◆ **TEXT**
Reputation: 967
I have a string and it has a number of substrings that I'd like to delete.
Each of the substrings start with ApPle
and end with THE BEST PIE — STRAWBERRY
.
I tried the suggestions on this post, but they didn't work.
Input
Cannoli (Italian pronunciation: [kanˈnɔːli]; Sicilian: cannula) are Italian ApPle Sep 12 THE BEST PIE —
STRAWBERRY pastries that originated on the island of Sicily and are today a staple of Sicilian cuisine1[2] as well as Italian-American cuisine. Cannoli consist of tube-shaped shells of fried pastry dough, filled with a sweet, creamy filling usually ApPle Aug 4 THE BEST PIE — STRAWBERRY containing ricotta. They range in size from "cannulicchi", no bigger than a finger, to the fist-sized proportions typically found south of Palermo, Sicily, in Piana degli Albanesi.[2]
import re
array = []
#open the file and delete new lines
with open('canoli.txt', 'r') as myfile:
file = myfile.readlines()

◆ **EXERCISE REQUIREMENTS**
a – In the forum post about deleting substrings, what file does the code open?
b – From the entries, copy the lines verbatim, starting with the line that contains "The image size is (1512, 801)." and going on through the line that contains "Image resolution: width=614".

◆ **RECORDS TO USE**
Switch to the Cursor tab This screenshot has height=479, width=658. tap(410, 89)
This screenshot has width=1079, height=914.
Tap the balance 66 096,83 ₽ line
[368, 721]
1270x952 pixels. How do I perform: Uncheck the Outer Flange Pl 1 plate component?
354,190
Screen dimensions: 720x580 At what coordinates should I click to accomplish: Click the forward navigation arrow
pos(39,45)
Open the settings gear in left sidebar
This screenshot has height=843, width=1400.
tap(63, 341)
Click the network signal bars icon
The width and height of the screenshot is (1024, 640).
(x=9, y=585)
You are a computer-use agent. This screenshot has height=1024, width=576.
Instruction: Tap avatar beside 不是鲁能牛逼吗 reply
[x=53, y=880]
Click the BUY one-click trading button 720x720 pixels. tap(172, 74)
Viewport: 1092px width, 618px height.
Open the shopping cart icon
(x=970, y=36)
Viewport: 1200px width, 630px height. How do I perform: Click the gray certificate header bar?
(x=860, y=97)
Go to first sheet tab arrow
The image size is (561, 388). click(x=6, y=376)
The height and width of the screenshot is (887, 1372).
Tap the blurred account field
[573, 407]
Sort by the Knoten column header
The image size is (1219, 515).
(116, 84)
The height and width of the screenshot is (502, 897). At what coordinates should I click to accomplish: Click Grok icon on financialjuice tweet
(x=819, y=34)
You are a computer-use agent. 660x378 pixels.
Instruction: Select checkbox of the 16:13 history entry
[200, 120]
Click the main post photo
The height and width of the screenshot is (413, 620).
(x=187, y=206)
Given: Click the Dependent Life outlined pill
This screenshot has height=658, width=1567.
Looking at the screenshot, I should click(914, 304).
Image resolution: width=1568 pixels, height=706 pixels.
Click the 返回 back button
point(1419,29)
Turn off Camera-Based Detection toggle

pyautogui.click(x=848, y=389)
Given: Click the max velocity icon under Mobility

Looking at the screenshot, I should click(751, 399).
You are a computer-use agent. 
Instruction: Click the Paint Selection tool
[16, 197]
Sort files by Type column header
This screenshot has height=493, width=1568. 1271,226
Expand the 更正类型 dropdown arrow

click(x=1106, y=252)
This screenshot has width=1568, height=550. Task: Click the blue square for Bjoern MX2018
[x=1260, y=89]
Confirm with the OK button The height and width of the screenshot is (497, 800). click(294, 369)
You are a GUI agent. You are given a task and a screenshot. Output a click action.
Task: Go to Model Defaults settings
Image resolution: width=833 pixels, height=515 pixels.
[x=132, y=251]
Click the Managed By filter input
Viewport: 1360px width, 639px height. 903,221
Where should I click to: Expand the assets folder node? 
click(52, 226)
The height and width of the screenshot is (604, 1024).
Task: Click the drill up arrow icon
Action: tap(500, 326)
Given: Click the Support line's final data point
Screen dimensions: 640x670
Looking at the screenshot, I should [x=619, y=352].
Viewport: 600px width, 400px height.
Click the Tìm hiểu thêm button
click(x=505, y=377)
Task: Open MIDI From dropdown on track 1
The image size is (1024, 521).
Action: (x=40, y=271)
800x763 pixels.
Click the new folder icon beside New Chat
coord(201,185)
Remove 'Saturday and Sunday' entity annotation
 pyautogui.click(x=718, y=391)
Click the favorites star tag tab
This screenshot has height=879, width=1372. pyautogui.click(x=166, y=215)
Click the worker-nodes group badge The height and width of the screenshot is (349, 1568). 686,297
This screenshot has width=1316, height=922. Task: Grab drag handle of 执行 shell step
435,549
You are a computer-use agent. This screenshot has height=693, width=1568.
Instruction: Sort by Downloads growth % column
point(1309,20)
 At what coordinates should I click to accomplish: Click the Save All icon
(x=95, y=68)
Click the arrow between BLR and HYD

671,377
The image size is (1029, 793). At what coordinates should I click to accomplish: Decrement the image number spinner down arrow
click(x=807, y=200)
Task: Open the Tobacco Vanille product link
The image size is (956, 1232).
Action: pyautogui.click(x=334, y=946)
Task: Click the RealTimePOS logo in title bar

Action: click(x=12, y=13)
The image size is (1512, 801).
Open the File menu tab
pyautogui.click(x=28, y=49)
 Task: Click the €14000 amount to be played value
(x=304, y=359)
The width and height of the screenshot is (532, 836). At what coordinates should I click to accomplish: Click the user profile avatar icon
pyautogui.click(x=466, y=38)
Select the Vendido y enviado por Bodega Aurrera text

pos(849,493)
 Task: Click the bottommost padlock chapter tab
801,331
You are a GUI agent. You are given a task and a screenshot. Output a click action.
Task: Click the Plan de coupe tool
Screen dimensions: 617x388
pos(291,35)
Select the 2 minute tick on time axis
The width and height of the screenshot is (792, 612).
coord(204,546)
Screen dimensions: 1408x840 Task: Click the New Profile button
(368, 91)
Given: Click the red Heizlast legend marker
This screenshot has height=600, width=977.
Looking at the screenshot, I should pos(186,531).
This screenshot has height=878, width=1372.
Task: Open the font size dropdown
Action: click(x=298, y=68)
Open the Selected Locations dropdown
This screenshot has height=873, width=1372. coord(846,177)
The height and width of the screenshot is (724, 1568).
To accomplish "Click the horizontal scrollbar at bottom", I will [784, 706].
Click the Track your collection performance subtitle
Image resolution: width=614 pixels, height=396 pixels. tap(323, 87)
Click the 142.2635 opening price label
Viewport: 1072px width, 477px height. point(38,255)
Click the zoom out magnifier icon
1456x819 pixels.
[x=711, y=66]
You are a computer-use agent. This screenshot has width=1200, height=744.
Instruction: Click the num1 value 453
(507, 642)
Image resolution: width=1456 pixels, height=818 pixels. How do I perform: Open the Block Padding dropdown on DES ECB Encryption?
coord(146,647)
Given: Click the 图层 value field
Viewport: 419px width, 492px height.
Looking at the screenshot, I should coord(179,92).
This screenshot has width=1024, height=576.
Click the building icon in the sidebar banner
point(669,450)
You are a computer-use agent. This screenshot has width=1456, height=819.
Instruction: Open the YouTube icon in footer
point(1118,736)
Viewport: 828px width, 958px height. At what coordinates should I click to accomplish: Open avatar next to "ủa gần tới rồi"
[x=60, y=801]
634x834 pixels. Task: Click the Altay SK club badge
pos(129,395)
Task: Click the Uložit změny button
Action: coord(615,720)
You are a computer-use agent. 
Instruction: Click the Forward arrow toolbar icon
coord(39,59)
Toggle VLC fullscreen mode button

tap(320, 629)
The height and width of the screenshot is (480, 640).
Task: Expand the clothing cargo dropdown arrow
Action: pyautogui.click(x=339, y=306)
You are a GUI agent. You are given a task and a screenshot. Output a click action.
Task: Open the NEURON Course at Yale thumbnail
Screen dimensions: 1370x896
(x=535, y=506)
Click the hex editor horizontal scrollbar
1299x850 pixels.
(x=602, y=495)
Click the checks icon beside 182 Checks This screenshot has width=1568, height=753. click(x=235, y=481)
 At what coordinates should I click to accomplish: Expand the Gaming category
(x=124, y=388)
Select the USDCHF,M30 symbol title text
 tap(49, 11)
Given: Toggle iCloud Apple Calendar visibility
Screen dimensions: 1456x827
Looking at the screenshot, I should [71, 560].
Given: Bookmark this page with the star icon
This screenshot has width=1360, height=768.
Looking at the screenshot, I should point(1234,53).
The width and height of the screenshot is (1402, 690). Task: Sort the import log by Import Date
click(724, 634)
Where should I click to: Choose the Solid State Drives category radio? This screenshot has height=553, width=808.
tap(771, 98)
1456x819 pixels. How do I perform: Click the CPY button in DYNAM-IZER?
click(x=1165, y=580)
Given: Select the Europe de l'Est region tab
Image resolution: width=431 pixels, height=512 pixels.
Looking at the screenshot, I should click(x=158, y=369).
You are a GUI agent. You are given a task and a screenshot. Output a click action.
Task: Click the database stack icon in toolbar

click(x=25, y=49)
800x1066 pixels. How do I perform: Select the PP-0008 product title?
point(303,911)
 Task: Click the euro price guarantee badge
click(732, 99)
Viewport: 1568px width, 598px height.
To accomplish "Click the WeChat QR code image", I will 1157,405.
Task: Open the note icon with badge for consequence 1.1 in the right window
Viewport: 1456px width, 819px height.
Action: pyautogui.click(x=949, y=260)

◆ **RESPONSES TO THE EXERCISE**
a – canoli.txt

b –
The image size is (1512, 801).
Open the File menu tab
pyautogui.click(x=28, y=49)
 Task: Click the €14000 amount to be played value
(x=304, y=359)
The width and height of the screenshot is (532, 836). At what coordinates should I click to accomplish: Click the user profile avatar icon
pyautogui.click(x=466, y=38)
Select the Vendido y enviado por Bodega Aurrera text

pos(849,493)
 Task: Click the bottommost padlock chapter tab
801,331
You are a GUI agent. You are given a task and a screenshot. Output a click action.
Task: Click the Plan de coupe tool
Screen dimensions: 617x388
pos(291,35)
Select the 2 minute tick on time axis
The width and height of the screenshot is (792, 612).
coord(204,546)
Screen dimensions: 1408x840 Task: Click the New Profile button
(368, 91)
Given: Click the red Heizlast legend marker
This screenshot has height=600, width=977.
Looking at the screenshot, I should pos(186,531).
This screenshot has height=878, width=1372.
Task: Open the font size dropdown
Action: click(x=298, y=68)
Open the Selected Locations dropdown
This screenshot has height=873, width=1372. coord(846,177)
The height and width of the screenshot is (724, 1568).
To accomplish "Click the horizontal scrollbar at bottom", I will [784, 706].
Click the Track your collection performance subtitle
Image resolution: width=614 pixels, height=396 pixels. tap(323, 87)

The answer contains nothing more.